Assigned task: Output, without alteration, the first line of the entries and each line after it, stopping with the line that contains "Given: Click the Football".

### Supplied information

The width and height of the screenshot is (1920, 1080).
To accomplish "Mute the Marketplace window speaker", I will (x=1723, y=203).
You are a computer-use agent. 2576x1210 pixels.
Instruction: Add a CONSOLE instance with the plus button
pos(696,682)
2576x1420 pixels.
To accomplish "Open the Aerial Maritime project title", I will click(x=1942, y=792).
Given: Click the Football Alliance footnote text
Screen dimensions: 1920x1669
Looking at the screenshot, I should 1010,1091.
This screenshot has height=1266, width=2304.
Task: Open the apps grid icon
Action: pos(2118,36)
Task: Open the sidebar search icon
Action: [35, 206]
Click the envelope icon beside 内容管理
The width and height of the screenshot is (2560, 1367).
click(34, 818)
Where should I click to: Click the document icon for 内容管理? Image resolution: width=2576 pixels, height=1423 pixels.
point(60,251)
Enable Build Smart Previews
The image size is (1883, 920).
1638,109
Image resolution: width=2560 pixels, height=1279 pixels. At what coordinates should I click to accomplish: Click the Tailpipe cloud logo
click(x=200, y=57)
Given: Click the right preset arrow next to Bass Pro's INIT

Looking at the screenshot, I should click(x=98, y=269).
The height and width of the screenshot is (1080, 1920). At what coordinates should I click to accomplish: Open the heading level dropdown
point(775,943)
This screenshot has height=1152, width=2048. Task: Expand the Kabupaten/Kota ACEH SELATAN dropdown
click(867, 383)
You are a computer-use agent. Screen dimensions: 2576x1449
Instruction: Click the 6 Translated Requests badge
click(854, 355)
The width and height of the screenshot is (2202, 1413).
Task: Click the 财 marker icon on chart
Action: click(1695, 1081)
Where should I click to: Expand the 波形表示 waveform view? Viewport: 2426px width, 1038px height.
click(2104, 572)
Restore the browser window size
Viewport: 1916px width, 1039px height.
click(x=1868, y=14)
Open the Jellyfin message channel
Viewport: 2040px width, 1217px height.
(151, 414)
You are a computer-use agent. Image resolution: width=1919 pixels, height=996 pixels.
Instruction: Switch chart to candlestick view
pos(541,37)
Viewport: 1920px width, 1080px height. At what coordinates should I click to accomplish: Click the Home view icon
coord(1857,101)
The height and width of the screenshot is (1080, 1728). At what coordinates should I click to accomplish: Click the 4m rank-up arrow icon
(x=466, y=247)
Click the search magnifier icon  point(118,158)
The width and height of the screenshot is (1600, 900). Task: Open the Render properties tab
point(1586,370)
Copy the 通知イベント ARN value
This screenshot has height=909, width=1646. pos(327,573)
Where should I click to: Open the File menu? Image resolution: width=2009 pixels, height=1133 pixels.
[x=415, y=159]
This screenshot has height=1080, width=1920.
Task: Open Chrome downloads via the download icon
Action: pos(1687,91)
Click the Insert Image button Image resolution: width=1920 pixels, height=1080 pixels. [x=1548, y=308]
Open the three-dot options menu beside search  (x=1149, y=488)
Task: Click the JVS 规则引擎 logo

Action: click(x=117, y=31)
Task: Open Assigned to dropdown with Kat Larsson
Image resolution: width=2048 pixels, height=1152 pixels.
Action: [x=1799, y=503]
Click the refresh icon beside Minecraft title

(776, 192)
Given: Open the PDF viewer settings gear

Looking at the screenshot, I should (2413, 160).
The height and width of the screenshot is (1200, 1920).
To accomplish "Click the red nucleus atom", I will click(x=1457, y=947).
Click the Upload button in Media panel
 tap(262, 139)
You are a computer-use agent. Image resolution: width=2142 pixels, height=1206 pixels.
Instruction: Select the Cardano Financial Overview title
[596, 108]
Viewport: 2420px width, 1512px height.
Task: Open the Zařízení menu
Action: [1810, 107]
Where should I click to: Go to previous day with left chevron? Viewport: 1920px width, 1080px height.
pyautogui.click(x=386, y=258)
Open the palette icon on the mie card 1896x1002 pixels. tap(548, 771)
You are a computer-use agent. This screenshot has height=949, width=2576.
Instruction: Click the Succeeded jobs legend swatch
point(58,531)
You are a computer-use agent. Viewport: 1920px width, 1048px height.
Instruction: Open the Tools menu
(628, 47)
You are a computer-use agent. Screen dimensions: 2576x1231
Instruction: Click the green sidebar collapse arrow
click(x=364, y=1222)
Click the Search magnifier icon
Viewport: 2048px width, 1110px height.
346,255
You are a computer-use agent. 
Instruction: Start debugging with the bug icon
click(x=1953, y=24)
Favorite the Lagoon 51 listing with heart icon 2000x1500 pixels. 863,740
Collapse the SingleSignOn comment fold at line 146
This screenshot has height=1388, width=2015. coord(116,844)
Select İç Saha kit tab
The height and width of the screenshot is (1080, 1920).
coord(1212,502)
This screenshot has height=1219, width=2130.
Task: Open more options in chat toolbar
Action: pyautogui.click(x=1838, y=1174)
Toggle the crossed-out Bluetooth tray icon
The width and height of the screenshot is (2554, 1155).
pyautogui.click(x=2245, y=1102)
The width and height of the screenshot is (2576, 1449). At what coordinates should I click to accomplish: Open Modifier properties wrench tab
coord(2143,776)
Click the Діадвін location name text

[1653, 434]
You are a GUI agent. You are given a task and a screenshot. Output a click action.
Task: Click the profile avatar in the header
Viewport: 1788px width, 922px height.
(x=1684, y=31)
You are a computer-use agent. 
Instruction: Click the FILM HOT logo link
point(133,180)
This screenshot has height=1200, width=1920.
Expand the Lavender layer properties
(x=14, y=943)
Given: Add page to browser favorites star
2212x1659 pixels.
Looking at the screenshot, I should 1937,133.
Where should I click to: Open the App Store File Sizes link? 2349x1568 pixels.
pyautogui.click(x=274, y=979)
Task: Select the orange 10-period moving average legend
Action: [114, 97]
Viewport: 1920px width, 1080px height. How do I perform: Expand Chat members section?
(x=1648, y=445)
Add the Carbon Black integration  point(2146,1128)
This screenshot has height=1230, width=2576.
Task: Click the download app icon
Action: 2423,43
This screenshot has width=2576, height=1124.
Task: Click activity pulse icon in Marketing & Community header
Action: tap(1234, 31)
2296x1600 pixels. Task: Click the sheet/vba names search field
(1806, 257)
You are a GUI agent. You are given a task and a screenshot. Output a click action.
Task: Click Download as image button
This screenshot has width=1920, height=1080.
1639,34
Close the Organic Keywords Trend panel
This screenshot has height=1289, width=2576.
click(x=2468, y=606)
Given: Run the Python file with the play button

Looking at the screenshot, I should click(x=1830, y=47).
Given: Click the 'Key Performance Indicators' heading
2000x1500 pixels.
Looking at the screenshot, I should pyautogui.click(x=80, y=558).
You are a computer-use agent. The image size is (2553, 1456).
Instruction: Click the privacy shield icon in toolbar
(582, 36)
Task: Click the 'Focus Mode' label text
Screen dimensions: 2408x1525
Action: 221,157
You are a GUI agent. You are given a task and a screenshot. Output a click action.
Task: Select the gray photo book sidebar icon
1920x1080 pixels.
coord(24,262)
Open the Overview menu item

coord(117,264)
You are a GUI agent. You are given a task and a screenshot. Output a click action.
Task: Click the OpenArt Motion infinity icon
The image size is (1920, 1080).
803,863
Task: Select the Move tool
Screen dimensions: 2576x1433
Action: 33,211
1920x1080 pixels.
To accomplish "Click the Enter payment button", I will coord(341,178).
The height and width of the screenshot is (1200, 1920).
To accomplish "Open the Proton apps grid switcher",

######

Answer section:
The width and height of the screenshot is (1920, 1080).
To accomplish "Mute the Marketplace window speaker", I will (x=1723, y=203).
You are a computer-use agent. 2576x1210 pixels.
Instruction: Add a CONSOLE instance with the plus button
pos(696,682)
2576x1420 pixels.
To accomplish "Open the Aerial Maritime project title", I will click(x=1942, y=792).
Given: Click the Football Alliance footnote text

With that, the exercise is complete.